OMH plans to reduce inpatient capacity across the state by 15 percent, including eliminating inpatient beds for adults and children at the St. Lawrence Psychiatric Center, Ogdensburg. Those beds will be transferred to hospitals in Syracuse and Utica, which will merge to form the Central New York Regional Center of Excellence.

Community-based support services will be augmented under the plan, to be based on the needs of each region and developed by a team of community members, medical and mental health professionals and outpatient service providers.

The state has cited a need to shift away from an antiquated care model that relies on extended hospital stays, a need to better coordinate medical care with psychiatric care, the likely success of improved community supports to help people with mental illness recover and declining patient census numbers as justifications for the plan.

The promise of better outpatient services to fill the gap left by reduced inpatient capacity is made every time a psychiatric hospital is downsized, Dr. Torrey said, but is never fulfilled.

“It just gets worse and worse because there are fewer and fewer beds,” he said. “Anybody at this point who believes these community services are going to exist for people who are severely mentally ill should probably see a psychiatrist themselves.”

He said the situation will be especially dire for children, as inpatient capacity for that population is already severely strained.
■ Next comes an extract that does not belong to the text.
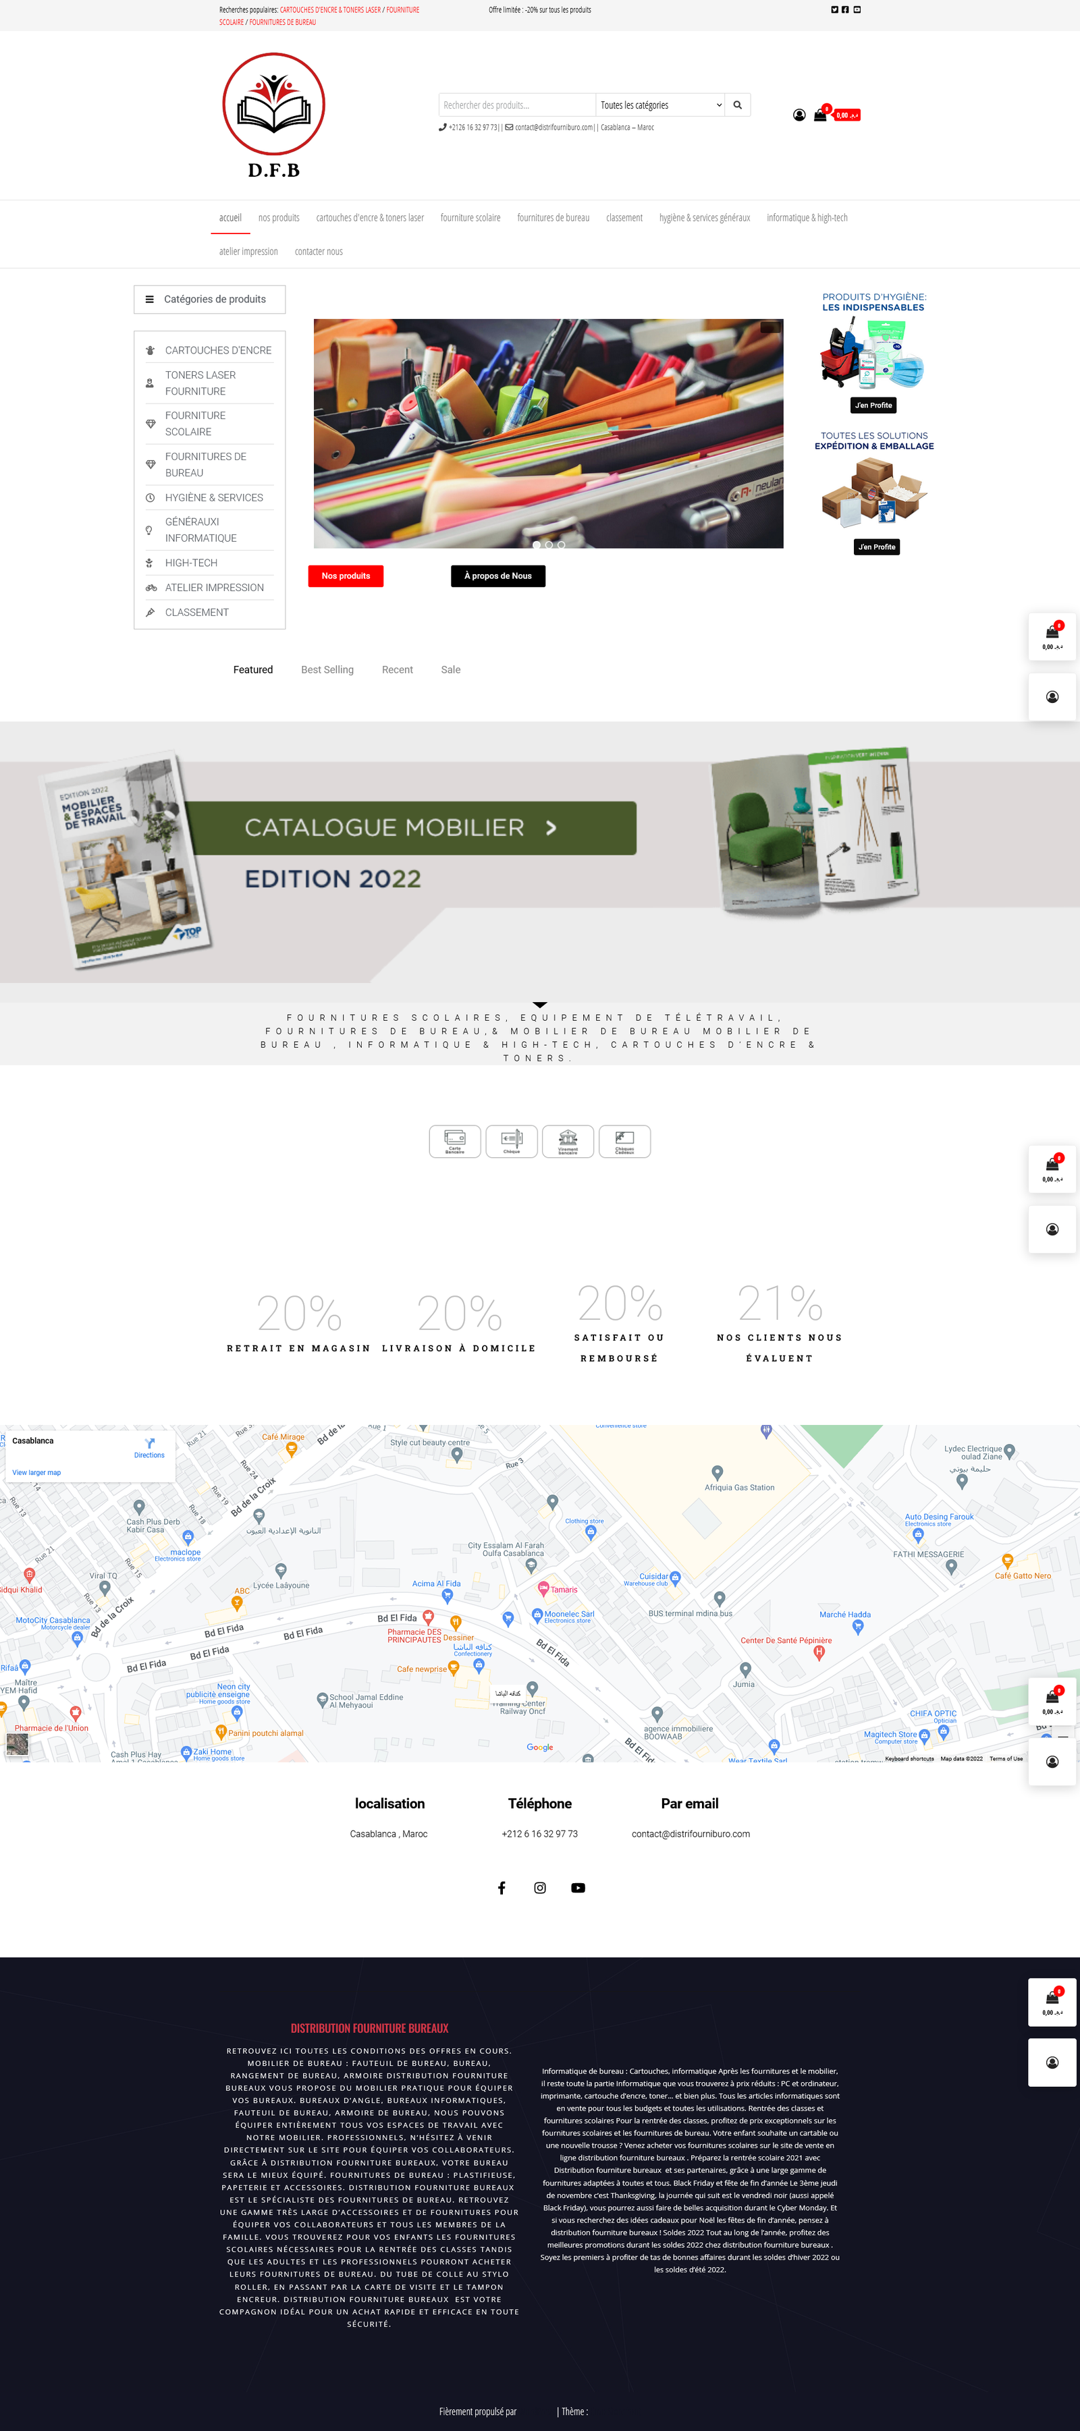
Task: Open the fournitures de bureau menu item
Action: (552, 218)

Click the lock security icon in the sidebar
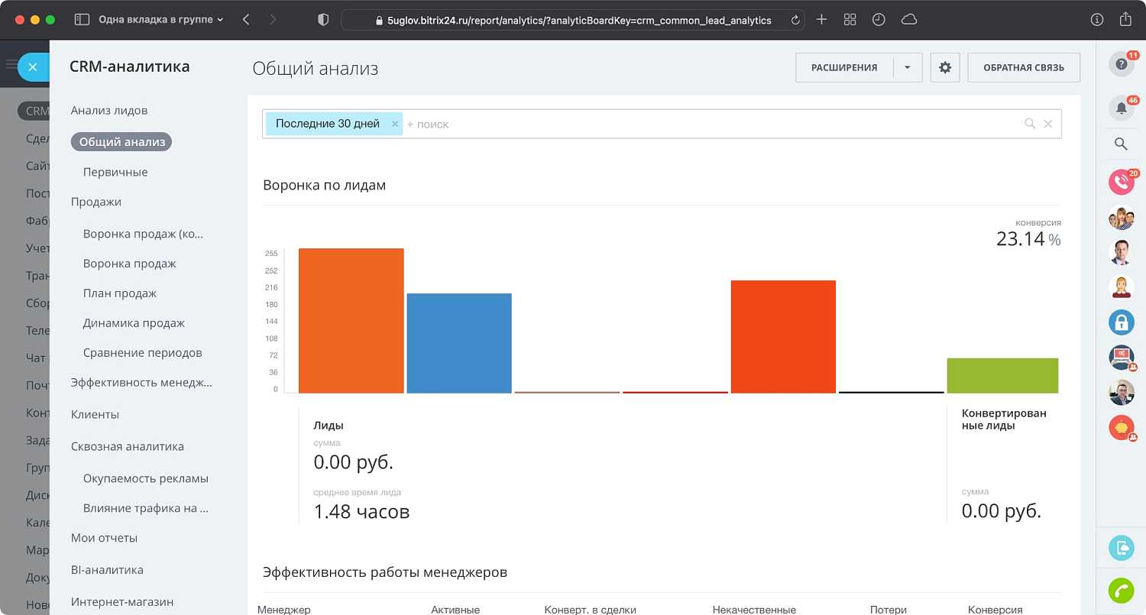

“If you can find a bed anywhere for a child, you’re doing very well,” Dr. Torrey said.

On Nov. 12, for instance, the St. Lawrence Psychiatric Center’s 28-bed Children and Youth Unit was at capacity, as was the children’s unit at Mohawk Valley Psychiatric Center, Utica, where 29 out of 30 beds were occupied. The state’s plan will increase capacity at Mohawk to 90 beds.
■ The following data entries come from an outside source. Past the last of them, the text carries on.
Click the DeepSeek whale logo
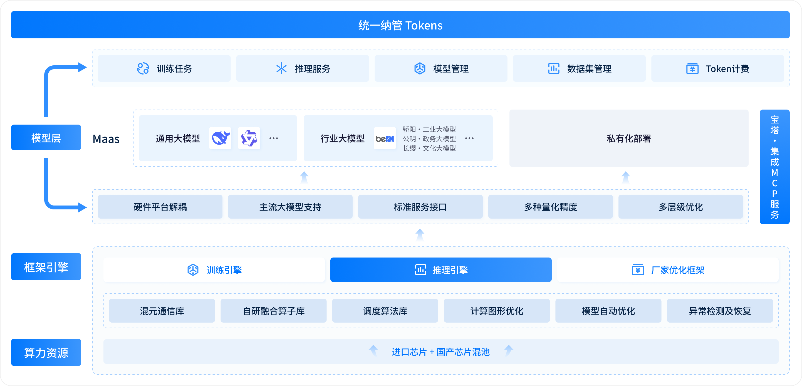Viewport: 802px width, 386px height. coord(220,138)
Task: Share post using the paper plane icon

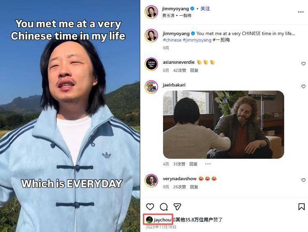Action: pos(177,206)
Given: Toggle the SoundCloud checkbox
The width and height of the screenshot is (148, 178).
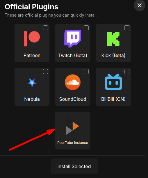Looking at the screenshot, I should click(x=86, y=71).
Asked what alternatives for inpatient treatment an adolescent would have if the Utica hospital is full, OMH spokesman Benjamin Rosen said, “Under the Regional Centers for Excellence plan, catchment areas will be eliminated and individuals and families will be able to choose which Regional Center of Excellence is best for them.”

Mr. Rosen also said that children’s settings are provided in “multiple settings throughout the state, including Article 28 general hospitals, Article 31 psychiatric hospitals and state-operated hospitals.”

But Dr. Torrey said most general hospitals are not equipped to deal with children in psychiatric distress. As a result, children must seek care hundreds of miles away from home. In some instances, he said, children aren’t admitted for treatment simply because there is no hospital able to take them.

“In New York State, to think you can just choose to send somebody over to Massena [hospital for treatment], it’s mythical,” he said. “These psych units are not set up for people who are acutely psychotic or a 17-year-old who is acting out.”

Claxton-Hepburn Medical Center has a mental health unit, but it cannot treat children. As a result, children often stay for days in an emergency room bed before they can be placed in inpatient care, said Claxton-Hepburn Chief of Emergency Medicine Dr. H. Theodore Klaudt. Available beds often cannot be found within a reasonable distance, he said.

“We’ve transferred a few kids this week to Plattsburgh,” he said Thursday. “That’s two hours away. Taking a kid and moving them two, three or four hours away from their home is a huge issue. A lot of the care and interventions involve the whole family, and this is a huge burden on a family. Some of these folks don’t have independent transportation or money for gas.”